Wednesday, May 27, 2015

What the Fight for $15 Campaign Means

It looks like the once seemingly quixotic campaign for fast food workers to get something close to $15 per hour will continue to pick up steam, and maybe even be successful. Since this is America, and this story is about allowing more people to live better lives, there is a whole lot of opposition to it of course.

Opponents of the "Fight for $15" movement claim that such jobs are meant to be temporary shelters for people who are trying to find their way into more respectable, gainful employment. Such conservative opponents argue that fast food jobs should not be legitimized as a decent, permanent occupation by paying living wages--they think these workers should suffer and scrape by so that they will be properly motivated to win access to better jobs.

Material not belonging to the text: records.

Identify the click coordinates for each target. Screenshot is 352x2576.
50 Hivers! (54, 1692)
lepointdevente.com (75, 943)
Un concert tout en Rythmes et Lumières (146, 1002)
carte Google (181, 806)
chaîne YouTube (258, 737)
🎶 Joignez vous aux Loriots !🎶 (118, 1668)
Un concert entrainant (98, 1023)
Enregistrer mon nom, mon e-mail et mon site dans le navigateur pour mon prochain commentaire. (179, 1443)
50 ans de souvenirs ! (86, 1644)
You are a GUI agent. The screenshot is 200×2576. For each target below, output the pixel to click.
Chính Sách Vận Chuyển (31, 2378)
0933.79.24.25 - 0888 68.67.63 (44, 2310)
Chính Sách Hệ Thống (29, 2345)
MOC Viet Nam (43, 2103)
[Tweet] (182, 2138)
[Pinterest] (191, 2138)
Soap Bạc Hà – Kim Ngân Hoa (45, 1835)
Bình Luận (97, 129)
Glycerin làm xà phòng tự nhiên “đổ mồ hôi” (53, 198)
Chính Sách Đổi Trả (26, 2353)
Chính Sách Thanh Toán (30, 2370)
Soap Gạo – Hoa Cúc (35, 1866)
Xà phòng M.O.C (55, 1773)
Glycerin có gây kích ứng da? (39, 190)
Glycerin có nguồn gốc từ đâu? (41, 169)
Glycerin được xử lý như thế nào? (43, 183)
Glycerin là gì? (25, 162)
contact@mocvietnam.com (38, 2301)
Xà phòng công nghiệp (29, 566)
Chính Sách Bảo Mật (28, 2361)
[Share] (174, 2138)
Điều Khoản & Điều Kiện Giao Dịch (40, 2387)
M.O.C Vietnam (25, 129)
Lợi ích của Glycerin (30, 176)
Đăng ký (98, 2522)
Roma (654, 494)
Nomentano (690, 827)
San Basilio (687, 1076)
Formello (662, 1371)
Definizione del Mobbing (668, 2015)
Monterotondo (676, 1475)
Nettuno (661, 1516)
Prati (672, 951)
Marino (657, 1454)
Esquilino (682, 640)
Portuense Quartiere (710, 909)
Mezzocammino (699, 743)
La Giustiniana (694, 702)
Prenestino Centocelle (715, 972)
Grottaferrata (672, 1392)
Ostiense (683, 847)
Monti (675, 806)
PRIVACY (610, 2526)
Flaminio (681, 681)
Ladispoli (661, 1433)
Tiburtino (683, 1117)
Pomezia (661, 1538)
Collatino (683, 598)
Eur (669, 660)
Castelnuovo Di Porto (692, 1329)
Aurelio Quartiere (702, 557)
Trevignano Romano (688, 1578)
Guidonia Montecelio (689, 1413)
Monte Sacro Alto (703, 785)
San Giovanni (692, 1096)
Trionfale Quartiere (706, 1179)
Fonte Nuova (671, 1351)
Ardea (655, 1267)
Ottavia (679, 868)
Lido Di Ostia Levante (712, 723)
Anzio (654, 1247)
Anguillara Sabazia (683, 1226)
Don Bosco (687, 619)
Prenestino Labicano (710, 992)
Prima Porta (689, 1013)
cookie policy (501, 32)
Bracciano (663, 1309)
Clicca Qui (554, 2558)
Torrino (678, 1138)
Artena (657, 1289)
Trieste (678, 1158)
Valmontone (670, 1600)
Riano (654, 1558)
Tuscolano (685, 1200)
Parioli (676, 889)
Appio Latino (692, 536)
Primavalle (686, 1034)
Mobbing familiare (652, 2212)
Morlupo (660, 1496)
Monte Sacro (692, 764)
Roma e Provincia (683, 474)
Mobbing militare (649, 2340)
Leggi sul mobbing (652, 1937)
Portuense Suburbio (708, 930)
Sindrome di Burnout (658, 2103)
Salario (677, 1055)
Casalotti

What these conservative opponents fail to realize is that those "better jobs" don't exist anymore, and they haven't for some time now. As it becomes increasingly impossible to secure any employment at all, regardless of training and educational background, fast food jobs represent a life raft to millions who would otherwise be penniless.

Opponents of this campaign are stuck in the mindset of forty years ago, when anyone with half a brain and moderate ambition could make enough money to buy a house, a car, and send three kids to college, all on a single income too. In the past, you really did have to be somewhat lazy to be among the long-term unemployed. Now, you have to be highly trained, highly skilled, highly intelligent, superhumanly persistent and incredibly lucky just to scrape by.

The new reality is that working at a fast food joint is the best that the majority of graduates from even moderately good high schools can hope for. Even colleges too. The average age of a fast food worker today is 25. It's no longer a summer job for students or for ex-cons or recovering drug addicts trying to reintegrate into society. There's no stable society capable of absorbing these people. The support system has become the system.

What was once considered a safety net for marginal characters is now an irreplaceable resource for millions of people with families trying to be decent citizens. They have little to no hope of clawing out anything better.

Of course, giving fast food workers a decent hourly wage is a temporary Band-Aid on the festering, mortal wound of automated corporate capitalism. Machines are already nearing the market that can obviate fast food workers entirely.

Making fast food jobs into decent middle class jobs is no way to build a sustainable middle class of people with sufficient purchasing power to drive a robust market economy for generations. It is rather a way to incentivize capitalists to double down on automation as rapidly as possible, to remove labor from the equation entirely.

The solution is so obvious and sensible that it will of course meet with immense challenges before being accepted. Every citizen must be guaranteed a minimum, basic level of annual income by the government. This solution requires fostering a genuine, vivid appreciation for the human spirit and mind, reconfiguring our attitude towards fellow citizens from one of constant annoyance to something approaching fraternity and empathy. It requires finding value in human beings beyond their work output. It means divorcing the concept of an income from the concept of working. It means rediscovering what humans are really worth, beyond their productive capacity.